With your eyes fixed on Christ, learn from Christ, that you may teach in His name. Recognizing Christ as the Master Teacher, every priest is to teach in His name. As the Prophet Jeremiah, God has placed His Word in your mouths and upon your lips. Brian and Bob, I encourage each of you to take this role of teacher very seriously. There is much confusion in our world today about God, about the Church, about the human person. With the Truth of Christ, and the Truth that is Christ The Church has much to offer our people.

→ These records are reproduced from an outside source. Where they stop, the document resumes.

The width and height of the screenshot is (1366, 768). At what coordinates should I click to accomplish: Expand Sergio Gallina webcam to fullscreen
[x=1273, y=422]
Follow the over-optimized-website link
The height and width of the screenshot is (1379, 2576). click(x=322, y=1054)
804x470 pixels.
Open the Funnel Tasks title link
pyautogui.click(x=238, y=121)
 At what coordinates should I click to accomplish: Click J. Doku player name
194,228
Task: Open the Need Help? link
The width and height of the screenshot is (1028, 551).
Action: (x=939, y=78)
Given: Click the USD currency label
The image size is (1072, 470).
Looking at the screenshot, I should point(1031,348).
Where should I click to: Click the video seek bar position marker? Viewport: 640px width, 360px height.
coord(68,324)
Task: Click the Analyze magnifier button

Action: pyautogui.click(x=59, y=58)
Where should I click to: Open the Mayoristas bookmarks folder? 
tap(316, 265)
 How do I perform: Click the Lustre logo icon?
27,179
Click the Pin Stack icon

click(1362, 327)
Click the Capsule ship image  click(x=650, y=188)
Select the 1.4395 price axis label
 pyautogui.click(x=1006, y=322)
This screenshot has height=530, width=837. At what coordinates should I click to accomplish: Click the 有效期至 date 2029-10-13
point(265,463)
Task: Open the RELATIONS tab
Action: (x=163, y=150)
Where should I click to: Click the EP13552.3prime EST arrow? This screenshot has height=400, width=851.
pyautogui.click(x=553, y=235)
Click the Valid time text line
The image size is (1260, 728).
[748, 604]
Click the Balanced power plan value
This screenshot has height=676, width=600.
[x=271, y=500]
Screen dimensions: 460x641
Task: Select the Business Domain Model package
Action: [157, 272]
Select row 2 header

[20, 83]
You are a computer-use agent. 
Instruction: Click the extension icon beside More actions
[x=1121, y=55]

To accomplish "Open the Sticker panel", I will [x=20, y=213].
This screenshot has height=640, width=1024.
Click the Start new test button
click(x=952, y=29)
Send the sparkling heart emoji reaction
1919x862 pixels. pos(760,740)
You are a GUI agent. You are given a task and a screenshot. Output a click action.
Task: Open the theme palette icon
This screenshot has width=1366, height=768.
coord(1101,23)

The obvious and most privileged place of teaching is the homily. Be faithful to prayerful and studious preparation for this task. But recognize that your role of teacher goes well beyond the pulpit.  I encourage you as priests to be generous in spending time with our youth. Teach them how to pray. Teach them how to serve Mass. Take time to teach them in our Catholic schools and in our religious education programs. Spend time with our youth in our Y-Disciple and youth ministry programs. Teach them in simple conversation. Teach them and all others by the way you live your life, by means of simplicity, humility and chastity.

Any homily on priesthood would be incomplete without an instruction to the newly ordained to be men of prayer. One of the promises a priest makes is to pray for the Church. Prayer is ultimately about hope and trust in God. Prayer is a simple admission that we are not God, and God IS. Prayer does not try to influence God, as much as it is a conversation that opens one to the influence of God. I can assure each of you, Brian and Bob, that rarely does a day pass that someone does not ask a priest to pray for them. I would wager that the most often repeated request of our own Holy Father, Pope Francis has been: “Please, pray for me.”

Prayer for the priest has essentially two lungs: The daily celebration of the Eucharist and the Liturgy of Hours. The greatest prayer of the priest is the daily celebration of the Eucharist. Be faithful to this daily rhythm of your priestly lives. The Divine Office can become routine, and I caution you to not allow this practice to simply become a mere obligation. The Liturgy of Hours is a beautiful habit of being in and with and for the Church. In many ways, it is like the mundane house chores, like washing dishes, doing laundry, making beds, cleaning and cooking, that when done with love, make a house a home.   These simple, hidden prayers of the priest are what make the world the Kingdom of God. Brian and Bob, be men of prayer.

In short, as Jesus, lead us; lead the People of God to God.

Finally, as you now take up your dwelling in the Heart of Christ and make the Church your home, a word of encouragement that you take Mary as your Mother. No one in this world knew Christ more intimately, and no one has ever loved Christ more faithfully. Mary gave birth to Christ, and was at the foot of the cross when Christ gave birth to the Church. Mary will help you know the heart of Christ and will help you always grow in love for the Church, and none of us could ask more for you or of you as a priest.

Allow me to close with the words of Blessed Mother Theresa of Calcutta: Bob and Brian, “be only and all for Jesus, through Mary.”